YOUR GOAL -> Write out again, exactly, the lines of the listing below from the first one through the one that contains "Open Twitter for", and no other lines.

### SOURCE INFORMATION ###

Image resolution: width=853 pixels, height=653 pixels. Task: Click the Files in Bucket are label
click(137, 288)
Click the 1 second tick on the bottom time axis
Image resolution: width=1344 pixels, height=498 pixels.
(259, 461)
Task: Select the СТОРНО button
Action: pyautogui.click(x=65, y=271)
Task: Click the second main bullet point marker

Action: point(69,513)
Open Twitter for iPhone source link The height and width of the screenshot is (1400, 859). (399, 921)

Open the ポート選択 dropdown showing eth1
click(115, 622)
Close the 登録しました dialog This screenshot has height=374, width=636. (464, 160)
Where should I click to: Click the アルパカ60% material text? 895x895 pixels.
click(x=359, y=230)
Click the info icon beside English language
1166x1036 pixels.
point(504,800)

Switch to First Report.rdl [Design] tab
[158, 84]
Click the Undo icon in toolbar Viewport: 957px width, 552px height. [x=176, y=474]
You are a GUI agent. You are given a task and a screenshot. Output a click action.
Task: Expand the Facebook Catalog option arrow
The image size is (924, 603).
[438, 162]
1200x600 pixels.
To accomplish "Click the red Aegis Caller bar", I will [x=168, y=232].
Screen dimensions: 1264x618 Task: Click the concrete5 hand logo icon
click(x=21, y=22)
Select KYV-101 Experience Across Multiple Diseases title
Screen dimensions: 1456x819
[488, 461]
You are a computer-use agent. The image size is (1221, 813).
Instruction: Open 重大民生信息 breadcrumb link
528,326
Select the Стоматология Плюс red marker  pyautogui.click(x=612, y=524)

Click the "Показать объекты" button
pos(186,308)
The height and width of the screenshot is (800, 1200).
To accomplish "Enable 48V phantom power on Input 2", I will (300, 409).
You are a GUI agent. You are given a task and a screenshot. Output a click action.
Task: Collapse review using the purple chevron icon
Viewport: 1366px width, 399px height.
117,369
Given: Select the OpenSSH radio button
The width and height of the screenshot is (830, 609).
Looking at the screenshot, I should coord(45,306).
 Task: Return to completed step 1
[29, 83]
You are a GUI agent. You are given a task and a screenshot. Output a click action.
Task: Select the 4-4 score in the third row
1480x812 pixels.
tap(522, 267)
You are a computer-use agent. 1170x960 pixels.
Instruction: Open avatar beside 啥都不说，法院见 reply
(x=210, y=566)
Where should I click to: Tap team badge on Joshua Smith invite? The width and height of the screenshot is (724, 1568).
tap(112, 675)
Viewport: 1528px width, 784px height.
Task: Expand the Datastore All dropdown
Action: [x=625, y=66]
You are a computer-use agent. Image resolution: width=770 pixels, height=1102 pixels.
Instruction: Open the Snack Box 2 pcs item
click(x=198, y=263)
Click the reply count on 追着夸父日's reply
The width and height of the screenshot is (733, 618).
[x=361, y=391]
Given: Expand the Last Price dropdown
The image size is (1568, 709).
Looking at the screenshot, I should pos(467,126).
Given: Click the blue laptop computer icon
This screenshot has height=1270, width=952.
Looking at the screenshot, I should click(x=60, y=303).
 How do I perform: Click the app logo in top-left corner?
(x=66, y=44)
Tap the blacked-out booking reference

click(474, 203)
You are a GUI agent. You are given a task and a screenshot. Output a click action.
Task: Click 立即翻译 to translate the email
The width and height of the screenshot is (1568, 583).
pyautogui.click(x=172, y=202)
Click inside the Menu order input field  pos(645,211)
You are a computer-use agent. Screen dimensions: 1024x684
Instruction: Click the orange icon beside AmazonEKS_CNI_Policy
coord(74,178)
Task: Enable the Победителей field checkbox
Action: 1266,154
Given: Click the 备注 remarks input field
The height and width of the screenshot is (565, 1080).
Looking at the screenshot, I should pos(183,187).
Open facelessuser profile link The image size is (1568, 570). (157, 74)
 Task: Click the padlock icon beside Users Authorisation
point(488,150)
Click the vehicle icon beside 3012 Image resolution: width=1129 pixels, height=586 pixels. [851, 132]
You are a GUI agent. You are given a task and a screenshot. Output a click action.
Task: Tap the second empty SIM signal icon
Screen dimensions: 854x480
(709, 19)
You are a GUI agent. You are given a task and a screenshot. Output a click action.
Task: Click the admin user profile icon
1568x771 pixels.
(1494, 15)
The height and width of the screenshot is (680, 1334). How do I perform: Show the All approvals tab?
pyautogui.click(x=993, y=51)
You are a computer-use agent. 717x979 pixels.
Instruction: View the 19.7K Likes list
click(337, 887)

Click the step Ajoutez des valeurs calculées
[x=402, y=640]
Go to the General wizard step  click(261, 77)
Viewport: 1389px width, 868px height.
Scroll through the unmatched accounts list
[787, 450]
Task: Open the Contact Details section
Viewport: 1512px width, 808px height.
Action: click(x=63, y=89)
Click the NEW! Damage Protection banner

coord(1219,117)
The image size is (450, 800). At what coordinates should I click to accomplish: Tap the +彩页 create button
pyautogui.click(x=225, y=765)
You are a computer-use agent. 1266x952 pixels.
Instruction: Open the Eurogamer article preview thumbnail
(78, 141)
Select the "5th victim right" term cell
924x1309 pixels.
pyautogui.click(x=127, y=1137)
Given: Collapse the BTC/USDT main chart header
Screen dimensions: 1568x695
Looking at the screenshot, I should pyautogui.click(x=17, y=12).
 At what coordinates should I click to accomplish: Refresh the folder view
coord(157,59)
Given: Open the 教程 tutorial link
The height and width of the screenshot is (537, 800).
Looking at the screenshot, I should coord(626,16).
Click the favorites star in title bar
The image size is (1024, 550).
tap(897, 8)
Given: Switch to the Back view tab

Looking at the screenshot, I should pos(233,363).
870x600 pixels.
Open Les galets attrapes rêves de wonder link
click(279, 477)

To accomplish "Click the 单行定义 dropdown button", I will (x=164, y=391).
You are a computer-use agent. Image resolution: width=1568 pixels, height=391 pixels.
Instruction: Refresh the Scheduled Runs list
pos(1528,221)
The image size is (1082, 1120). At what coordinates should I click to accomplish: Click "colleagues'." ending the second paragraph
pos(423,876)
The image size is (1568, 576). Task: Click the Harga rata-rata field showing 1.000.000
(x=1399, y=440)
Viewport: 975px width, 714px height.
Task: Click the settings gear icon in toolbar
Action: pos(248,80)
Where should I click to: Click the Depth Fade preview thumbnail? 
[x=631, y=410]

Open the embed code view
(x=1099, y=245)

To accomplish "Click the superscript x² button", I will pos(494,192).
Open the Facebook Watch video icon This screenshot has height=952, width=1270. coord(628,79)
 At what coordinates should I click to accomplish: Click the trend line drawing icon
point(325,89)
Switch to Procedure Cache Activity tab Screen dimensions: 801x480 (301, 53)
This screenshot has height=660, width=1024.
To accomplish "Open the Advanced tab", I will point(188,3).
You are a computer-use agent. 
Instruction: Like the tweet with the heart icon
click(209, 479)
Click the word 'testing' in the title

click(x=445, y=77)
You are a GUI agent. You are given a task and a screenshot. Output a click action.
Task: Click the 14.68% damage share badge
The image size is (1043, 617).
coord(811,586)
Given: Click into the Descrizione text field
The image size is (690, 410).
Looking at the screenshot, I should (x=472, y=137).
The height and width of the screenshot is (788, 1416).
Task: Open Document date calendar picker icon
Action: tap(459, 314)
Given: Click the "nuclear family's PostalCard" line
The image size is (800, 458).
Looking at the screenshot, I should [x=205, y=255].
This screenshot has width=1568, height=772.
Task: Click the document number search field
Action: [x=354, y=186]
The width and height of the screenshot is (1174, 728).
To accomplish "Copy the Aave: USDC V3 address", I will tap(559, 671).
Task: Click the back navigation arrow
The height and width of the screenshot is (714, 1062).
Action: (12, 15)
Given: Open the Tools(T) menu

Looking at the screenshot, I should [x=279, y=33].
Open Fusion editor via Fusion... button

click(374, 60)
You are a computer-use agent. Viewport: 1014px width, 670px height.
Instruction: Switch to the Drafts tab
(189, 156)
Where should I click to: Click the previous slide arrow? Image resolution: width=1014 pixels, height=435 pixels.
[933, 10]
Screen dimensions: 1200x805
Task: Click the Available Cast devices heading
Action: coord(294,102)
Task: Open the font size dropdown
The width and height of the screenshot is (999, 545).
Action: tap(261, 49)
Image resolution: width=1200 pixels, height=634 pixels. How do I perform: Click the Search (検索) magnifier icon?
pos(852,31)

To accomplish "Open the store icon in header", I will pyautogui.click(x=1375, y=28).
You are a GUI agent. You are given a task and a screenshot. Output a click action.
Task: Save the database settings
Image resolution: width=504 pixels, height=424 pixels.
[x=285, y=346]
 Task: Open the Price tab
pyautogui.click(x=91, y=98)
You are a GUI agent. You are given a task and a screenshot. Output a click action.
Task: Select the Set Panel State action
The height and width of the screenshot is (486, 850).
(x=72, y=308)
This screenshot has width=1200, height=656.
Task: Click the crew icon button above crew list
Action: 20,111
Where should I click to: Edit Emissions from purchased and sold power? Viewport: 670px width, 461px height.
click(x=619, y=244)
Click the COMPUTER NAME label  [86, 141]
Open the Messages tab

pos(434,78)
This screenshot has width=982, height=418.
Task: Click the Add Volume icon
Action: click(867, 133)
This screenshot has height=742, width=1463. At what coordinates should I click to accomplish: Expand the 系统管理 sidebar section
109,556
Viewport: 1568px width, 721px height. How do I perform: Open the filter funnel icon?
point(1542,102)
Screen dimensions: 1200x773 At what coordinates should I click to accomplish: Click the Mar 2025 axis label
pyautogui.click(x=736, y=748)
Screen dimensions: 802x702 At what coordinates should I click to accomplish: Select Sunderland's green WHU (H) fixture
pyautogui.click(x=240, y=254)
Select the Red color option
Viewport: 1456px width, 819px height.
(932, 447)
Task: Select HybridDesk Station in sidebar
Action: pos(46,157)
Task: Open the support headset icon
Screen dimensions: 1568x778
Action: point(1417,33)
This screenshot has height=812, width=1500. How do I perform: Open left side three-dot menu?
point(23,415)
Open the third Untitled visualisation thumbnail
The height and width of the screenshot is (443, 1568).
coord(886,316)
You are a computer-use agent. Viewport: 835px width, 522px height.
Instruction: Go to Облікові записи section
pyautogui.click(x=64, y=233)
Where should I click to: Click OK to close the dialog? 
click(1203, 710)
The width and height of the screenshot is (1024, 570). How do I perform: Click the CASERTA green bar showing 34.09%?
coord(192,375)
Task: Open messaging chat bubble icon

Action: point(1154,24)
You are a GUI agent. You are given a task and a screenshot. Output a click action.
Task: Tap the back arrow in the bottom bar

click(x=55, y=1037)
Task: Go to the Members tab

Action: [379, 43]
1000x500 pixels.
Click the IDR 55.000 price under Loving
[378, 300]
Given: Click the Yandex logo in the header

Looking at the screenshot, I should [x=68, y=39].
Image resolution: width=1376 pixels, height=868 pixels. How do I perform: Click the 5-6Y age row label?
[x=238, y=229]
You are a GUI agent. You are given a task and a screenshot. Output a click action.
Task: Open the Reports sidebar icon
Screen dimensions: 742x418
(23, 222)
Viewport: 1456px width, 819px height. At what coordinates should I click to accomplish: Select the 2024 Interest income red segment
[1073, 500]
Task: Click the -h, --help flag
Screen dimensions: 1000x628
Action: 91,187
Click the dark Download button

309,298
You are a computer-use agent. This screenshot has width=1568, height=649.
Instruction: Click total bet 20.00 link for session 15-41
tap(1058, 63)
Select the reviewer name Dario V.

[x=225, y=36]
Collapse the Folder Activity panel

###

ANSWER TO THIS PROBLEM ->
Image resolution: width=853 pixels, height=653 pixels. Task: Click the Files in Bucket are label
click(137, 288)
Click the 1 second tick on the bottom time axis
Image resolution: width=1344 pixels, height=498 pixels.
(259, 461)
Task: Select the СТОРНО button
Action: pyautogui.click(x=65, y=271)
Task: Click the second main bullet point marker

Action: point(69,513)
Open Twitter for iPhone source link The height and width of the screenshot is (1400, 859). (399, 921)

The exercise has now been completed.